This money was used to provide services for 41.5 million people4 not covered by medical insurance, giving an average expenditure of R794 per person for the year. The comparable figures, after taking inflation into account ('real expenditure in 2008/09 Rand terms') were R610 in 2005/06, R654 in R2006/07 and R744 in R2007/08. These increases show that over the last four years considerably more money has gone into overall district expenditure with a 30% increase during this time.
The provincial total PCE averages were fairly tightly clustered around the national average (see data in accompanying DHBdata file). The difference between KwaZulu-Natal with the highest total spend per capita of R966 and Gauteng with the lowest total spend per capita of R577 is 67% and has increased steadily from the 59% difference in 2005/06. The difference is probably partly due to the relatively small number of district hospitals and district hospital beds in Gauteng and the disproportionately high number of provincial and tertiary hospital beds which offer more sophisticated care which result in an overall skewed allocation of resources in this province.
Figure 1 and Map1,Total PHC per capita expenditure by district, 2008/09, illustrate the wide range of spending amongst the districts with a close to four-fold difference between Sisonke (KZN), the district with the highest total PCE of R1507, and Ekurhuleni (GP), the district with the lowest expenditure of R384. Cross-border boundary changes, as per the Demarcation Board in 2006/07, have resulted in the transfer of part of Alfred Nzo (EC) into Sisonke district and expenditure for the additional facilities now reflects under the district. The Sisonke 08/09 DHIS population estimates, from which the denominator is derived, have not yet been adjusted upwards from the 2007/08 estimates to reflect the increase in health district population due to the boundary change. If one uses, for instance, the population estimates from the 2007 Community Survey the total PCE in Sisonke for 2008/09 drops to approximately R950. There is some clustering of districts within provinces. For example, three of the five districts with the highest total were in KwaZulu-Natal whilst three of the five districts with the lowest total PCE were in Gauteng. There was, however, also some wide intra-provincial variation which is clearly shown in Figure1 as well as in Figure 4,Trends in total PHC per capita expenditure on health, by province and district, 2005/06 - 2008/09.
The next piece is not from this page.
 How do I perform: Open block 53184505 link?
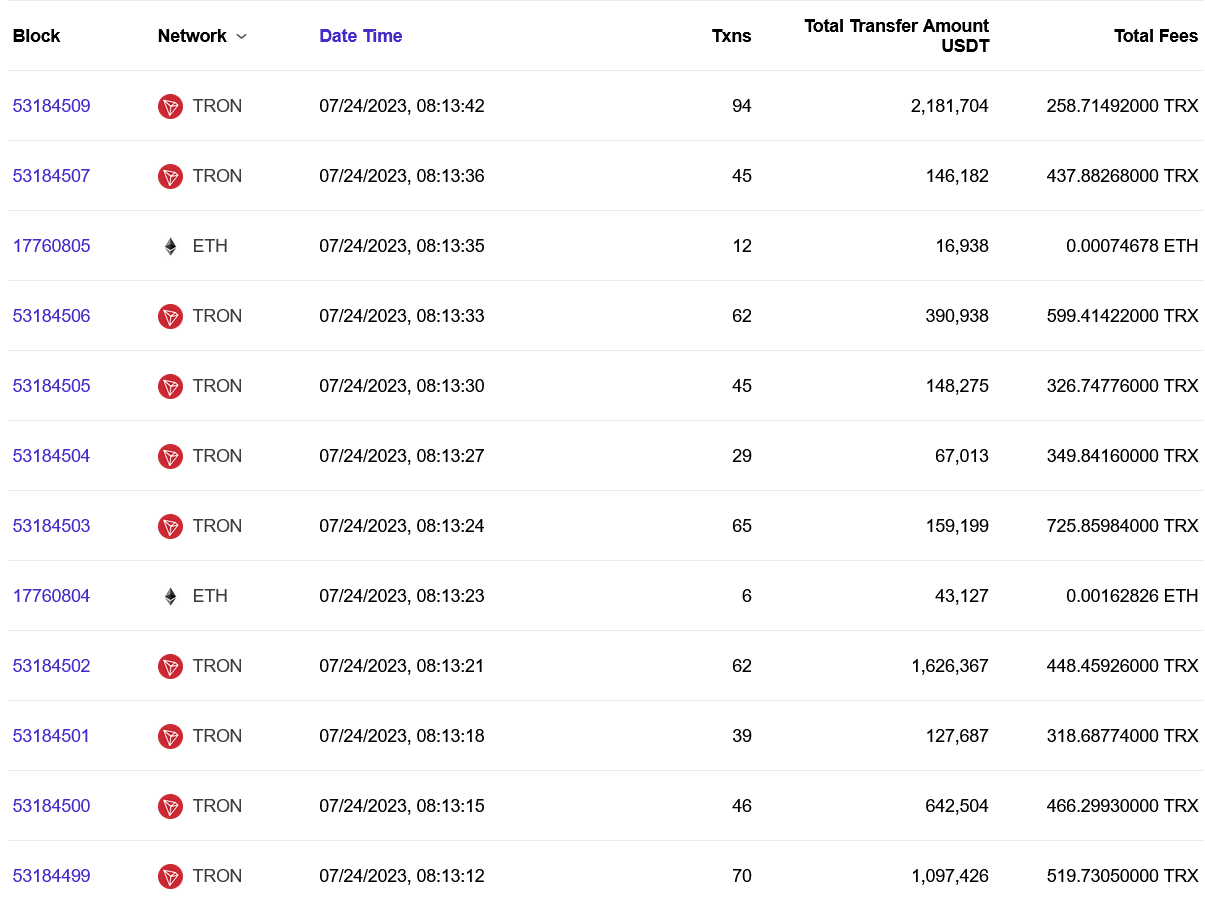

Figure 2,Total PHC per capita expenditure on health, by metro district, 2008/09,illustrates the range of total PCE in the metros with an overall average of R728, 10% below the national average. Ekurhuleni has the lowest PCE values of all the metros, both for total district PCE and for non-hospital PCE6. Provincial health managers need to explore and explain the reasons for the inequity in the resource allocation to this district compared to the other Gauteng metros.
Figure 3, Total PHC per capita expenditure by ISRDP district, 2008/09,shows that the average of the total PCE for the twelve rural development districts, R786, is very close to the national average. It also illustrates that there is a wide range in values among these districts with some clustering of the four KwaZulu-Natal rural districts above the average.
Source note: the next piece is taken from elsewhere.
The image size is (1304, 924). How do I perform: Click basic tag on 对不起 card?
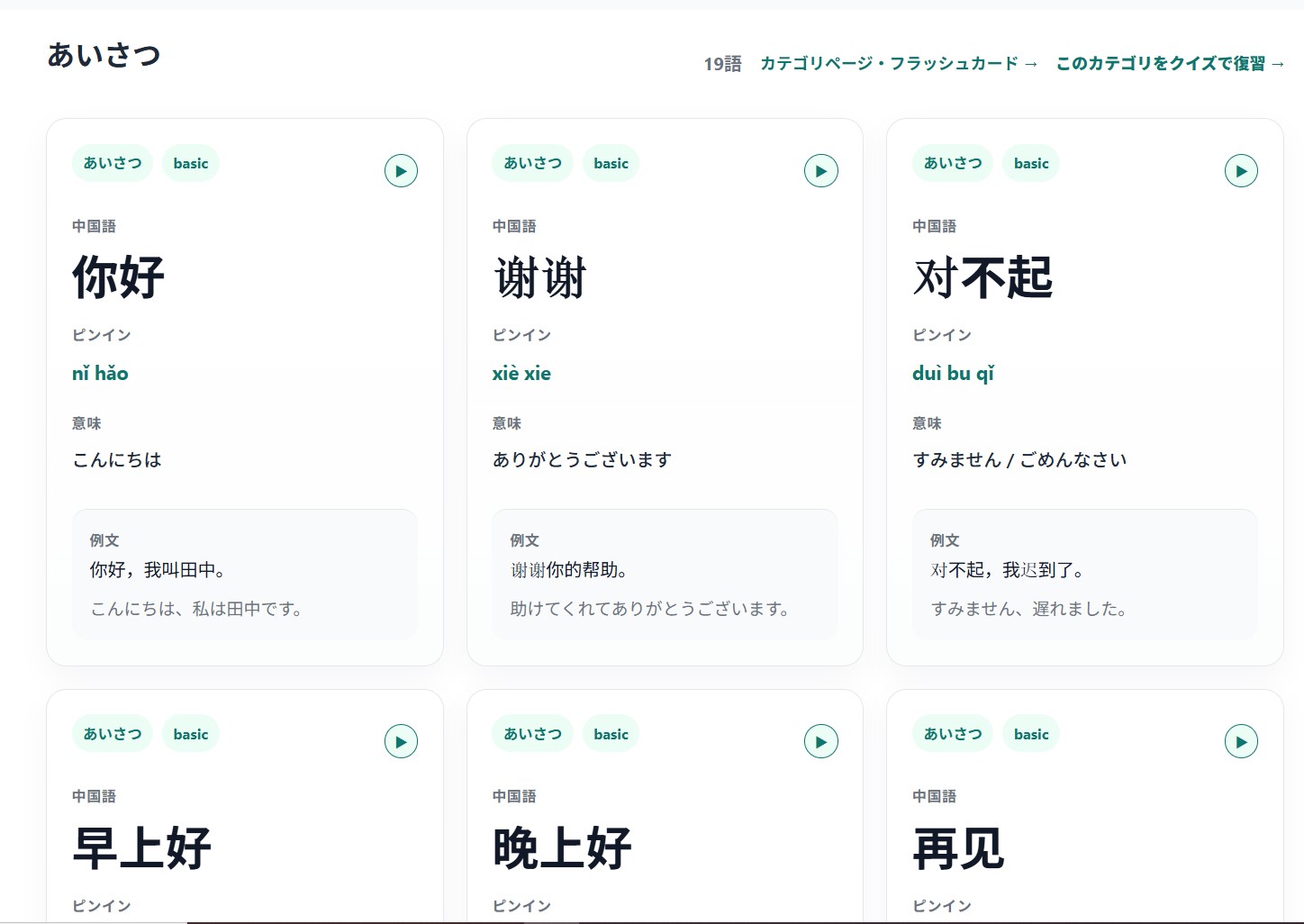[1031, 164]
The high total PCE in Central Karoo (WC) is probably due to a combination of the proportionately large number of district hospital beds (around 1 bed for every 534 people) and the high non-hospital PCE5, to cope with the low population density. It is not obvious why the five Gauteng districts clustered below the average have such low total PCEs - this needs in-depth investigation.
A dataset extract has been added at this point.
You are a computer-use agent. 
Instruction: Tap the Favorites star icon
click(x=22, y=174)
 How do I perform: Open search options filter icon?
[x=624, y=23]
Figure 4 shows the annual trends in total PCE since 2005/06. This figure clearly highlights the lack of narrowing of any inequity between provinces and districts. It also shows that in some districts there are still swings in the total PCE.
Map1: Total PHC per capita expenditure per district, 2008/09
Figure 1: Total PHC per capita expenditure by district, 2008/09

Figure 2: Total PHC per capita expenditure by metro district, 2008/09

Figure 3: Total PHC per capita expenditure by ISRDP district, 2008/09

Figure 4: Trends in total PHC per capita expenditure by province and district, 2005/06 - 2008/09

1.2 PHC Non-Hospital Expenditure per Capita
Non-hospital per capita expenditure (non-hospital PCE) on primary health care (PHC) measures the amount of money, excluding expenditure on hospitals7, which each district spends annually per person not covered by medical insurance.8
The national non-hospital PCE has grown faster than inflation for the past decade, and this by significant amounts. In 2008/09 the PCE was R367 compared with R302 in 2007/08 (with R256 in 2006/07 R232 in 2005/06 and R168 in 2001/02). The real increase (i.e. after taking inflation into account) in the PCE from 2001/02 to 2008/09 was R103. This represents a total increase of 39%.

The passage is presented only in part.